Final Web Project Guidelines

Final Web Project Guidelines

            There are only two basic restrictions on the final web project. First, it must deal substantively with issues of “diversity” and computer culture. For course purposes, we will define diversity through the terms used by WSU’s own mission statement: “race/ethnicity, color, creed, religion, national origin, gender, sex orientation, age, mental, or physical disability.”

 

Second, it should demonstrate approximately the same amount of time, effort and intellectual content that would go into an 8-10 page term paper. As in any class, it is assumed that your work will show evidence of having learned from course readings and discussions. Your goal should be to demonstrate your ability to synthesize and apply ideas from the course readings, discussions, lectures and your own experiences.

 

How you fulfill these two required elements is restricted only by your imagination, but here are some genres of project you might wish to use as guidelines.

 

A Hypertext Term Paper: Essentially, this is the classic term paper offered in the hypertext environment of the web. The main differences from the standard term paper are the opportunities to use multimedia (rather than just words), and the use of hypertext links to document, expand, or illustrate your points. For example, if you were writing on the digital divide, you might link to online articles, to online data, and to resource sites studying or directly working on digital divide issues. Topic choice is open to anything in the realm of digital diversity, things like: “Is the Digital Divide Widening or Closing?” “Ethnic Online Portals: Diversity of Monopoly?” “Surveying Community Technology Centers: The Good, the Bad and the Ugly”; “Race and ‘Default Norms’ in the Construction of Personal Homepages,” and so on.

 

Web Site Analysis: This would follow the general format used in your shorter paper, choosing a  (different) web site and analyzing it in terms of the relative presence or absence of digital diversity in its design and content. Again, going beyond the written word, you would want to include some illustrative multimedia material (such as images taken from the web site you are analyzing) as well as relevant hypertext links.

 

Resource/Informational Sites: This would be a web site to be used by other students, scholars and just plain folks interested in learning about one or another aspect of digital diversity. It might be a site, for example, on “Diversity and Computer Use in the K-6 Classroom: A Resource Guide,” that could include an introduction describing keys issues or debates, an annotated list of online article links, a bibliography of printed books and articles, links to other online resource sites for teachers interested in diversity, and descriptions with links to online school projects exploring this topic. Or it could be a resource site about “Disability and Computer Use,” or “Women Artists on the Web,” or “Cultural Imperialism and the World Wide Web,” and so on. Such a site must be more than just a list of links, but should show some thought in organizing, introducing, contextual zing and annotating the materials.

 

Artistic Expression: All of the projects listed above will benefit from creative design and presentation, but this option will more directly use artistic means to offer insight into questions of digital diversity. It might take the form of a series of image collages showing diversity and/or its lack in cyberculture, or a series of poems and/or creative fiction treating digital diversity issues, or a multimedia digital imaging project addressing one or another issues, or a series of stories told by diverse students you talk to about their positive and negative experiences online. The artistic site section on the course syllabus offers examples of the many ways this might be done.

 

            Examples: While the examples of student web projects here don’t usually deal with digital diversity, they represent good models for using the web’s unique qualities, and for citing sources.

Rosie the Riveter

Fiction and Technology

Evolution of Avatars

College Radio

Digital Photography

 

            Documentation: As with any academic writing project, you are obliged to cite sources you use for any ideas found on your site. You use the same citation guidelines you would use in a term paper. You should cite course readings, web pages, and any addition   reading or web site visits you make that have a significant and unique impact on your site. (You are not required to do additional reading for the web project, but may find it useful to do so.)

 

            Technical Tools: Building websites is not rocket science, but it can be a bit daunting at first. The following websites offer good, basic technical information on how to build web pages.
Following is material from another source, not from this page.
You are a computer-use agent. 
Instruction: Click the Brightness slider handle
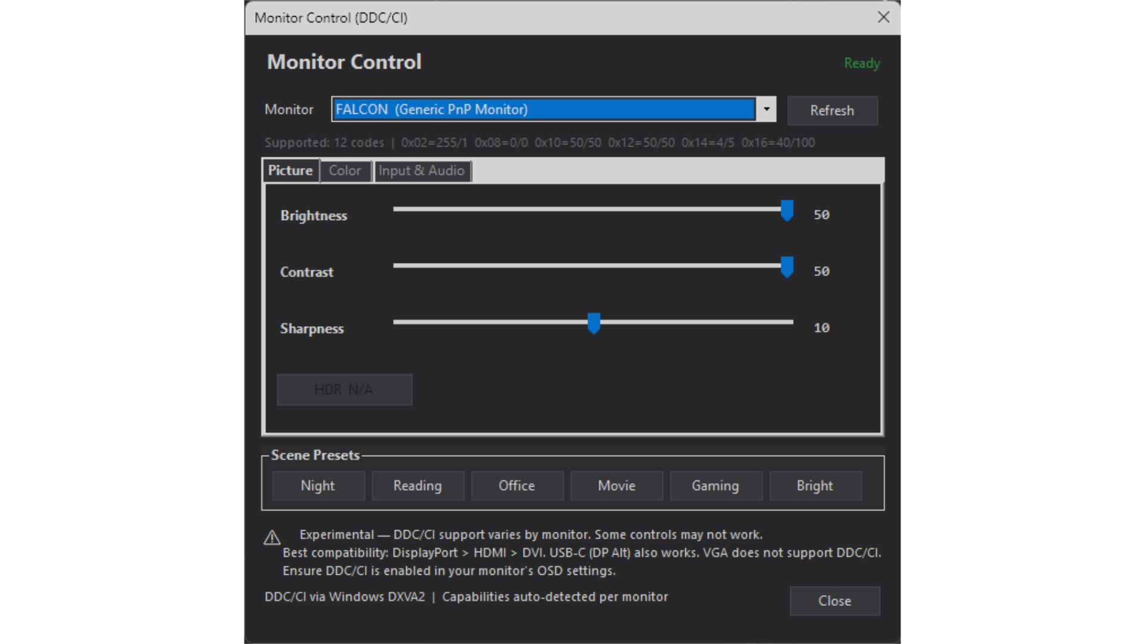(x=787, y=210)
Getting Started with HTML -- good, succinct place to start.

Web Monkey – excellent site with info for both the beginners and more advanced folks.
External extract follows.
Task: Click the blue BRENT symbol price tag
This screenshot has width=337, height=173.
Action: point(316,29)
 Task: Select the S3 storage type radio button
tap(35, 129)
Beginners Guide to HTML – another useful intro from the folks who designed the first widely used web browser.

 

            Technical Assistance on Campus: There are many places on campus where you can access programs that help you design and build websites, and there are many kinds of technical assistance available as you do so. First, there is the course instructor who is happy to help. Second, there are many experienced web page builders in the class (I will circulate a list of those willing to help). Third, there are help centers in all of the computer labs on campus, as well as in the Center for Teaching, Learning and Technology (CTLT), and in the Information Technology center next to the stadium.

            Team Work: Students may either work individually, or in pairs. If you choose to work with another individual, each of you will be asked to self-report on your contirubutions and to evaluate the contributions of your fellow student.